Viele Projektmanager arbeiten heute mit Kennzahlen wie „Durchsatz pro Stunde“ oder „Cost per Word“, haben aber kaum noch Schulung in linguistischer Beurteilung. Sie müssen komplexe Workflows steuern, wissen aber nicht, welche Fehler gravierend sind und welche tolerierbar. Das schwächt die ganze Kette und sorgt dafür, dass Übersetzer nicht als Experten wahrgenommen, sondern nur als „Ressource“ behandelt werden.

Marge vs. Qualitätspuffer (Quelle: Slator 2025; Nimdzi 2025; Werte exemplarisch dargestellt)

3. KI als Werkzeug – nicht als Ausrede

Ich arbeite inzwischen seit etlichen Jahren mit maschinen- und KI-gestützten Übersetzungen. Für mich ist das ein spannendes Feld, weil ich als Mensch der „wahre Experte“ bin, der die Rohübersetzung prüft, verbessert und freigibt. Das kann hervorragend funktionieren – wenn die Rahmenbedingungen stimmen. Problematisch wird es, wenn KI nur als Ausrede genutzt wird, um Raten zu drücken und Übersetzungsqualität auf „Good Enough“ zu trimmen. In Wahrheit weiß in vielen Firmen niemand genau, wie KI-Ausgaben bewertet werden sollen. „Wir nutzen jetzt KI“ ersetzt keine Qualitätsstrategie.

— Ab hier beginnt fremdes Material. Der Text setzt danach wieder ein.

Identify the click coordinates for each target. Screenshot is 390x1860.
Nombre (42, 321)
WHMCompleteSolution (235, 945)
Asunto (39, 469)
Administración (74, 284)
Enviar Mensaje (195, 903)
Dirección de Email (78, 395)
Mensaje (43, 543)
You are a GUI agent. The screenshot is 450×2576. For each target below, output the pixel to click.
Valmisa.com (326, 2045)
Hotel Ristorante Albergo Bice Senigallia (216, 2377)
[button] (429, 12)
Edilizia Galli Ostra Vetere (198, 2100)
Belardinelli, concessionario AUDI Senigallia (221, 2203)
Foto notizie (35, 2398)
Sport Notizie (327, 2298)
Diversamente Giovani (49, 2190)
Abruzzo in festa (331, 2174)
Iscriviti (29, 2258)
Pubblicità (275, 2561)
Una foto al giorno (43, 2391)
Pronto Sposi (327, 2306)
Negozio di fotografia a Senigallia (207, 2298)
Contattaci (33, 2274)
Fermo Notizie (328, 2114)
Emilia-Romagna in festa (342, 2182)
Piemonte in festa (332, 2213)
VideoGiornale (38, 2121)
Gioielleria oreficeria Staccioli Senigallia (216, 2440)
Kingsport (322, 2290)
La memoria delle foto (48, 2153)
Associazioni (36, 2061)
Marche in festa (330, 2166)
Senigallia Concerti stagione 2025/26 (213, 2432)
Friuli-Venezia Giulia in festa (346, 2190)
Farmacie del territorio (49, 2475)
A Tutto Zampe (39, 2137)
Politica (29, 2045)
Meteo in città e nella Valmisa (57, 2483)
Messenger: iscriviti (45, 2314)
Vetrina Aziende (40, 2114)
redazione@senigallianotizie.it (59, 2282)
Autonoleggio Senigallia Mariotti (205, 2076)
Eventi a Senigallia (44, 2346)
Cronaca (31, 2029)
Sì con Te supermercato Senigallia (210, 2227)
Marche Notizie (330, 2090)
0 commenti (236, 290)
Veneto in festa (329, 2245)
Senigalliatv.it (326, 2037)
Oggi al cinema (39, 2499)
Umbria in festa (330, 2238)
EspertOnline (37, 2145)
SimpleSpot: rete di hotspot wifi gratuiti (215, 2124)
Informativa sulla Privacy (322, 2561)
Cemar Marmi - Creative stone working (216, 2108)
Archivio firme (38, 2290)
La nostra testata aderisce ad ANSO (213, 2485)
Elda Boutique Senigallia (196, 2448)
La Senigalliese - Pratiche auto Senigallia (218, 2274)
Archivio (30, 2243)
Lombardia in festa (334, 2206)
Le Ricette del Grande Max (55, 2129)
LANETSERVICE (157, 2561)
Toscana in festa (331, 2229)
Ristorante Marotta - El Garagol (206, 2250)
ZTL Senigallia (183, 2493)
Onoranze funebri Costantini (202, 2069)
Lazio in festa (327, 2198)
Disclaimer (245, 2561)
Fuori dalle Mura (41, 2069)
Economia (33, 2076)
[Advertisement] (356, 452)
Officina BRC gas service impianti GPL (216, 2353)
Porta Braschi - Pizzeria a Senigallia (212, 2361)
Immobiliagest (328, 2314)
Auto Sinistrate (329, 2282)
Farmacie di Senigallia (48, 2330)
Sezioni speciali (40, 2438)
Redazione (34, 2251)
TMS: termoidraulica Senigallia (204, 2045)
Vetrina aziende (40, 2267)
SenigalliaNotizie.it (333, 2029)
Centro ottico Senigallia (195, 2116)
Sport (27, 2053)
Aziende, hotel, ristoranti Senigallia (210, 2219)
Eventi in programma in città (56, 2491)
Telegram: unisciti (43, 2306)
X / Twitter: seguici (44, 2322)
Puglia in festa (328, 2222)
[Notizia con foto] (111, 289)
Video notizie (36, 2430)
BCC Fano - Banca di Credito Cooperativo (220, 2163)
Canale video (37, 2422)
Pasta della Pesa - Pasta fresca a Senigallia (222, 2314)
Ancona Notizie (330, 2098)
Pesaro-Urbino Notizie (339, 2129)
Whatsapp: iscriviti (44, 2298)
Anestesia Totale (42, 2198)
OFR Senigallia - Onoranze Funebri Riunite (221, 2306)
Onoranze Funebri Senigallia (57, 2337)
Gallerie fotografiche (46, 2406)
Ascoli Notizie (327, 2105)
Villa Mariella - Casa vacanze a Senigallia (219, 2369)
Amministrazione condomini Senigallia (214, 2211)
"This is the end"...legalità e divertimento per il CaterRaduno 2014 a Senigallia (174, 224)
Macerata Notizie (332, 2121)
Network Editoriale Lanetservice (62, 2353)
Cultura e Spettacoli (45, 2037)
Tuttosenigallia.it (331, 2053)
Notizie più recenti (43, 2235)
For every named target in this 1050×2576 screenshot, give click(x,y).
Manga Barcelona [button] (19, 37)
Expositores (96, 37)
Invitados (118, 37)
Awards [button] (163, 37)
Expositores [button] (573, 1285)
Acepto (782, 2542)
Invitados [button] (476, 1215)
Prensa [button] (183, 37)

4. Wohin die Reise geht und was wir tun können

Die Konsolidierung und der Kostendruck werden nicht verschwinden. Aber wir können den Trend konstruktiv gestalten, indem wir:

Projektmanager stärken: Unternehmen müssen Projektmanager gezielt ausbilden. Wer Übersetzungsqualität steuern will, braucht Grundwissen über Sprachen, Fachgebiete und typische Fehlerarten.

Übersetzer als Partner sehen: Statt nur an Wortpreisen zu drehen, sollten Sprachdienstleister Expertise klar kommunizieren, und Kunden erklären, warum Qualität entsprechend kostet.

KI intelligent einsetzen: Mit der richtigen Rollenverteilung (KI liefert Rohfassung, Menschen sichern Qualität) können Effizienz und Niveau vereint werden.

Projektmanagement als Fundament für Übersetzungsqualität (Quelle: Nimdzi 2024; vereinfachte Darstellung)

Schlussgedanke

Ich will nicht an Strukturen festhalten, die keinen Mehrwert haben. Die Zukunft des Übersetzens entscheidet sich nicht an einem einzelnen Faktor, sondern an drei Säulen: qualifizierte Projektmanager, faire Einbindung erfahrener Übersetzer und ein intelligenter Einsatz von KI. Nur wenn diese drei Elemente zusammenspielen, entsteht echter Mehrwert, und nur dann bleibt Übersetzungsqualität ein Wettbewerbsvorteil.

Quellen

• Nimdzi Insights. (2024). The MTPE Efficiency Gap: Productivity and Pricing in Machine Translation Post-Editing.

• GTS Translation Blog. (2025). State of MTPE 2025: Pricing and Quality in the Age of AI.

• Slator. (2025). Slator Language Service Provider Index (LSPI) 2025: Market Growth, M&A and Trends.

• Nimdzi Insights. (2025). The Nimdzi 100: Ranking of the Top 100 LSPs by Revenue.

• Nimdzi Insights. (2024). Ready, Set, AI: Foundations for AI-Driven Localization Workflows.

• Nimdzi Insights. (2024). TMS vs. BMS: The Backbone of Translation Project Management.